[Tasks to perform]
1. Update a section of the Excel variable names discussion, beginning at the words that have "If you want" and stopping after "function using VBA.Left.", with "255 characters" replaced by "64 characters".
2. In the Excel variable names discussion, what should be placed before a variable name so it can refer to what it is without conflicting with an Excel object?
3. Resume the Excel variable names discussion from where it stops.

[Text section]
┄┄┄┄┄┄┄┄┄┄┄┄┄┄┄┄┄┄┄┄

The "rows" variable had not been declared, and I always work in "option explicit", so it was odd that Excel hadn't flagged it as a problem upon compiling. Anyway, I changed the variable name to nrows and declared it properly, and the problem went away.
However, I'm still curious what was going on. When I start up Excel, go into the VBA editor's immediate window, and type

?rows

Excel hangs completely. It does the same when I type

?columns

Other previously undeclared variables don't have the same problem.

Any ideas what's going on?
Rob
 
They are reserved keywords.
Rows
Columns
Cells
Any of the names of excel objects will cause major upsets if you try and use them as variables

If you want to use variable names that apply to what they are, use my before them ie
myRows
myColumns
myCells


From Help file:

· You must use a letter as the first character.
· You can't use a space, period (.), exclamation mark (!), or the characters @, &, $, # in the name.
· Name can't exceed 255 characters in length.
· Generally, you shouldn't use any names that are the same as the functions, statements, and methods in Visual Basic. You end up shadowing the same keywords in the language. To use an intrinsic language function, statement, or method that conflicts with an assigned name, you must explicitly identify it. Precede the intrinsic function, statement, or method name with the name of the associated type library. For example, if you have a variable called Left, you can only invoke the Left function using VBA.Left.

┄┄┄┄┄┄┄┄┄┄┄┄┄┄┄┄┄┄┄┄

(Stored data entries)
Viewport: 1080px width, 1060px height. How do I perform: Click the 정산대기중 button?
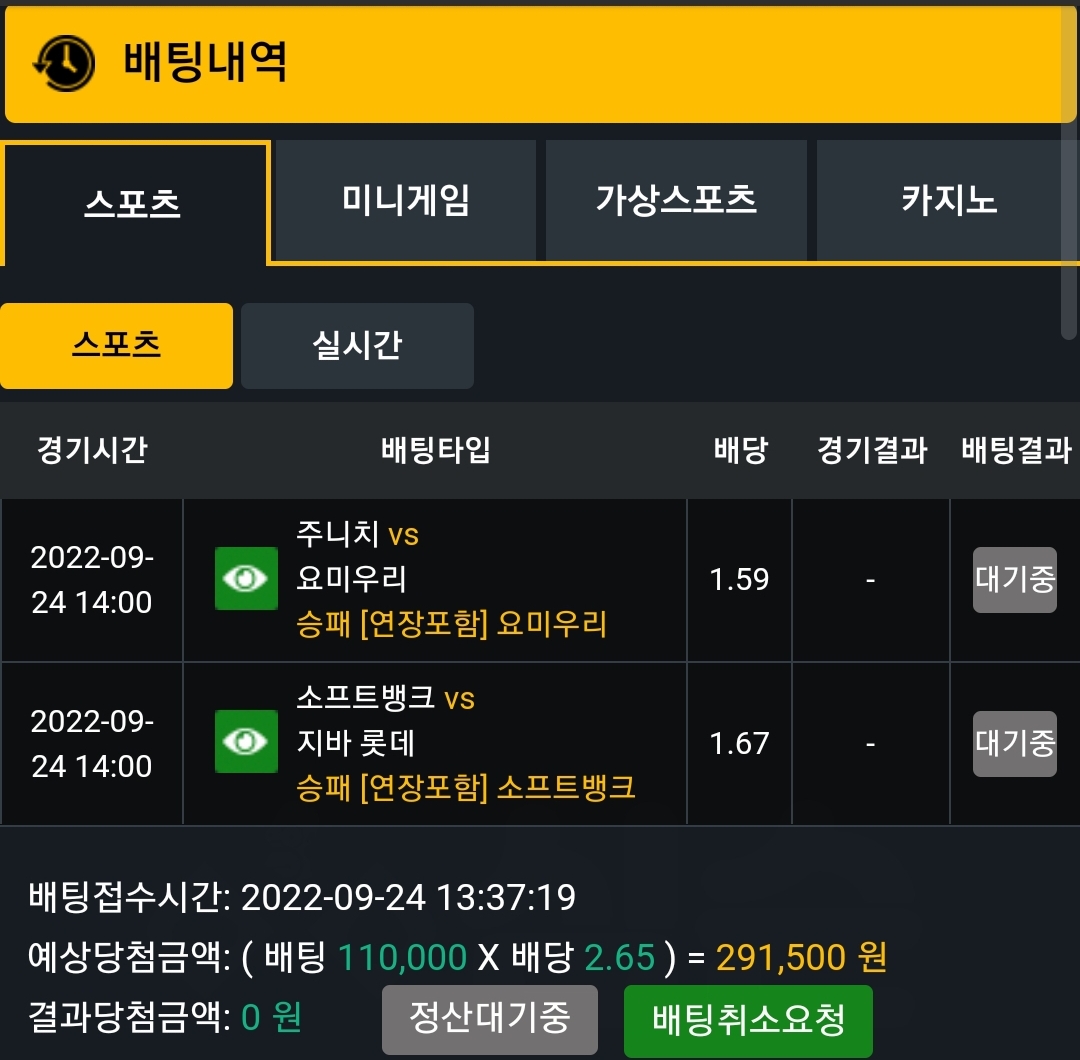click(490, 1019)
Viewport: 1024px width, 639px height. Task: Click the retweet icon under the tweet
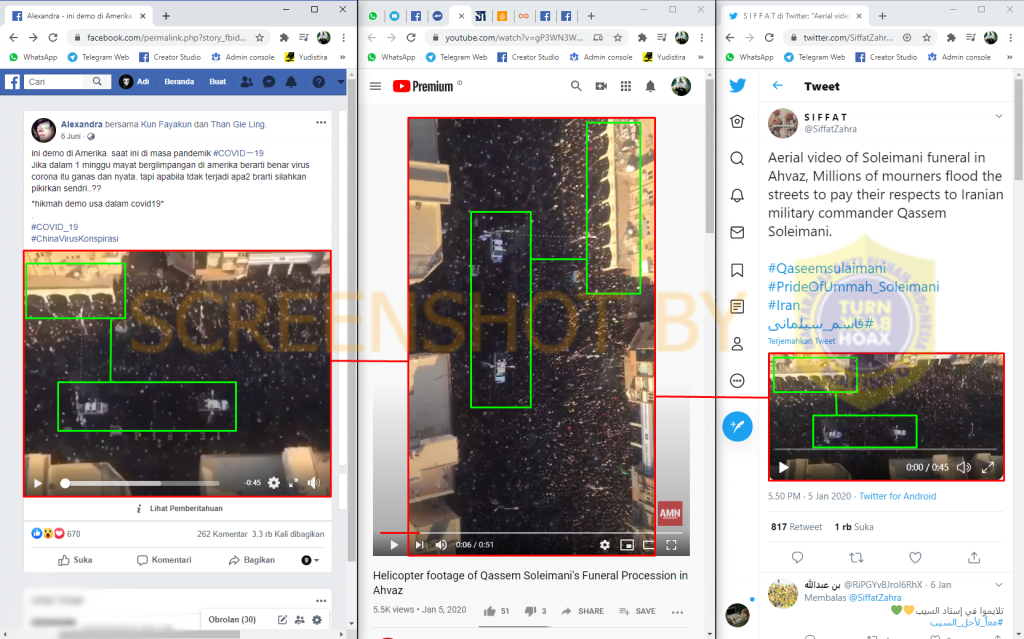(x=856, y=557)
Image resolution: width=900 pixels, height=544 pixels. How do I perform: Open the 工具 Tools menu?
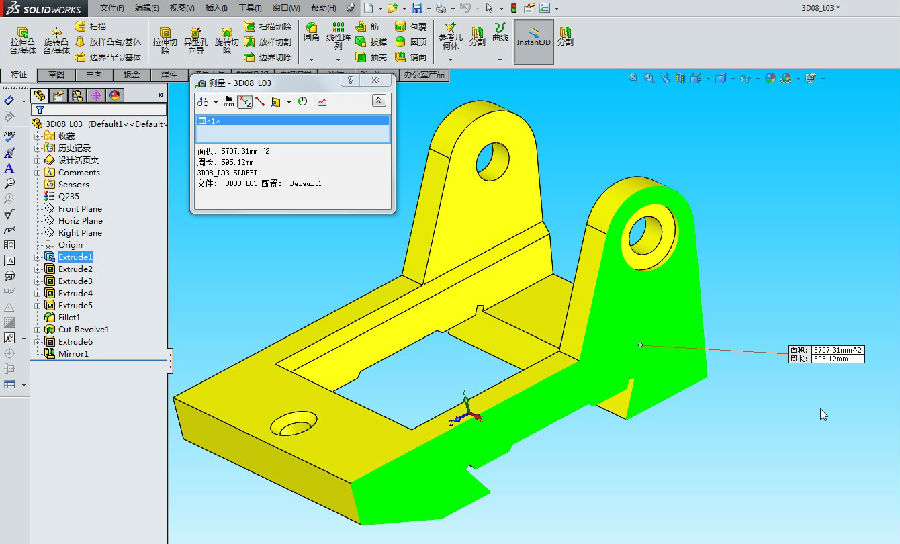[x=252, y=8]

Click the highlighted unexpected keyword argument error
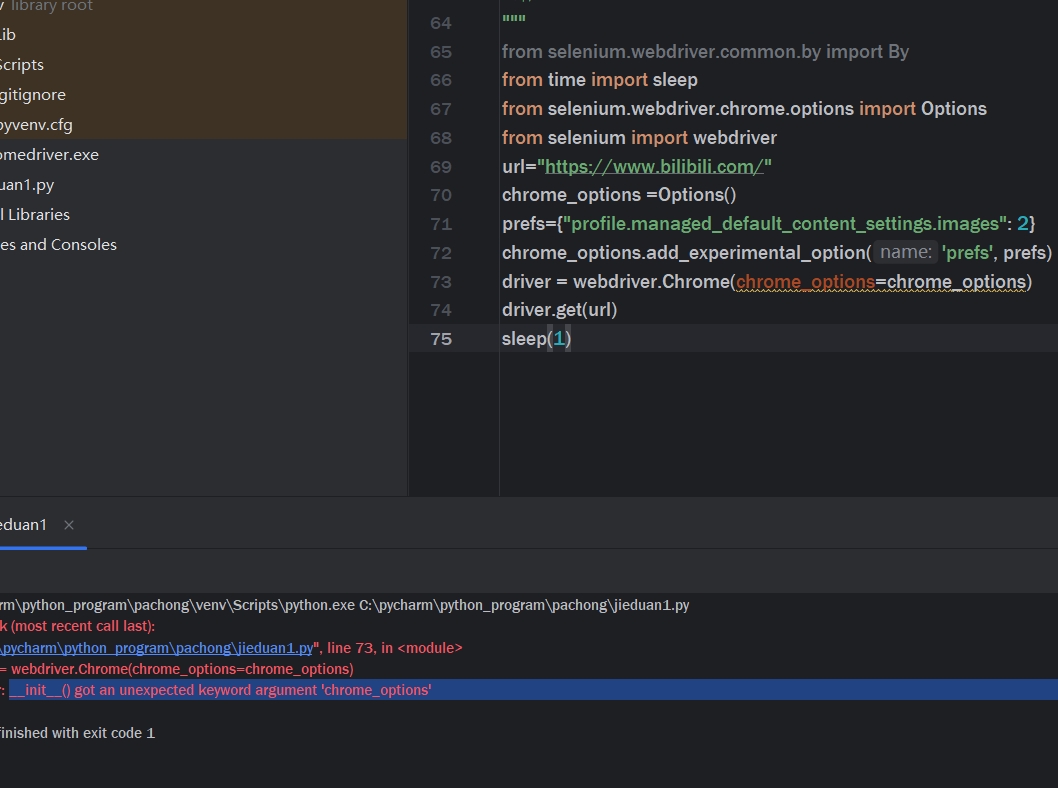220,690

┄┄┄┄┄┄┄┄┄┄┄┄┄┄┄┄┄┄┄┄

[Task responses]
1.
If you want to use variable names that apply to what they are, use my before them ie
myRows
myColumns
myCells


From Help file:

· You must use a letter as the first character.
· You can't use a space, period (.), exclamation mark (!), or the characters @, &, $, # in the name.
· Name can't exceed 64 characters in length.
· Generally, you shouldn't use any names that are the same as the functions, statements, and methods in Visual Basic. You end up shadowing the same keywords in the language. To use an intrinsic language function, statement, or method that conflicts with an assigned name, you must explicitly identify it. Precede the intrinsic function, statement, or method name with the name of the associated type library. For example, if you have a variable called Left, you can only invoke the Left function using VBA.Left.

2. The word "my", as in myRows, myColumns and myCells.

3.
· You can't repeat names within the same level of scope. For example, you can't declare two variables named age within the same procedure. However, you can declare a private variable named age and a procedure-level variable named age within the same module. Rgds
~Geoff~
 
Hmmm... I could understand if Excel balked at me and told me "you're using this keyword inappropriately". But to just go off into lock-up land seems extreme.
How are Rows, Columns, and Cells different from any other Excel object property names (e.g., Row, Column, Font, Characters, none of which have this problem)?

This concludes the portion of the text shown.